Counting Unique Values in Sorted Arrays

Explore multiple approaches to count unique values in sorted arrays, from hash-based solutions to optimal in-place pointer techniques with O(n) time and O(1) space complexity.

The problem

Count the number of unique values in a sorted array efficiently. This is a fundamental problem that demonstrates important algorithmic techniques.

Example:

countUniqueValues([1,1,2,3,3,4,5,5,5,6]) // Returns 6

Approach 1: Set Conversion (Simplest for Unsorted)

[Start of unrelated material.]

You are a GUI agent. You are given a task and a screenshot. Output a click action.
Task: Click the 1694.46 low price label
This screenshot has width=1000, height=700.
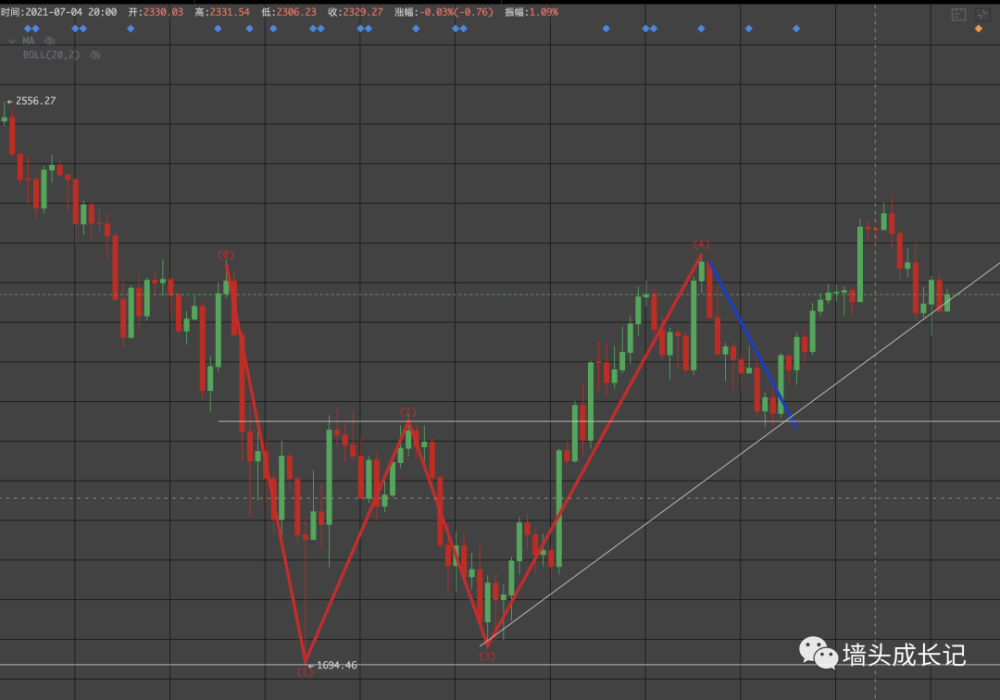click(336, 665)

Most readable solution using JavaScript's built-in Set:

function countUniqueValues(arr) {
  return new Set(arr).size;
}

Approach 2: Hash Map Solution

function countUniqueValues(arr) {
  if (!arr.length) return 0;

  const seen = {};
  for (const num of arr) {
    seen[num] = true; // Mark value as seen
  }
  return Object.keys(seen).length;
};

Explanation:

Uses an object uniques to track seen values
Return the amount of keys

Performance analysis

Time: O(n) - Single pass through the array
Space: O(n) - Stores all unique values in worst case

Approach 3: Two-Pointer Technique

function countUniqueValues(arr) {
  if (!arr.length) return 0;
  let i = 0;
  for (let j = 1; j < arr.length; j++) {
    if (arr[i] !== arr[j]) {
      i++;
      arr[i] = arr[j];
    }
  }

  return i + 1;
}

Explanation:

Pointer i tracks the last unique value's position
Pointer j scans ahead for new values
When arrj differs from arri, it's a new unique value
Copy it to position i+1 to remove duplicates
Increment i
First i+1 elements become all unique values

Performance analysis

Time: O(n) Single pass through array
Space: O(1) We mutate the array

Why Sorting Matters

The two-pointer technique requires sorted input because it relies on these key properties:

Duplicate Grouping: Identical values are consecutive in sorted arrays
Single Pass Detection: New values appear immediately after all duplicates
In-Place Modification: Allows O(1) space complexity by overwriting duplicates

Without sorting, duplicates may be scattered, breaking the algorithm's core logic.

Performance Comparison

Approach	Time Complexity	Space Complexity	Modifies Input	Works with Unsorted	Best Use Case
Two-Pointer	O(n)	O(1)	✅ Yes	❌ No	Large sorted arrays
Hash Map	O(n)	O(n)	❌ No	✅ Yes	Unsorted arrays, general purpose
Set Conversion	O(n)	O(n)	❌ No	✅ Yes	Small/medium arrays, readability
Sort + Two-Pointer	O(n log n)	O(1)*	✅ Yes	✅ (after sort)	Large unsorted arrays (if modifiable)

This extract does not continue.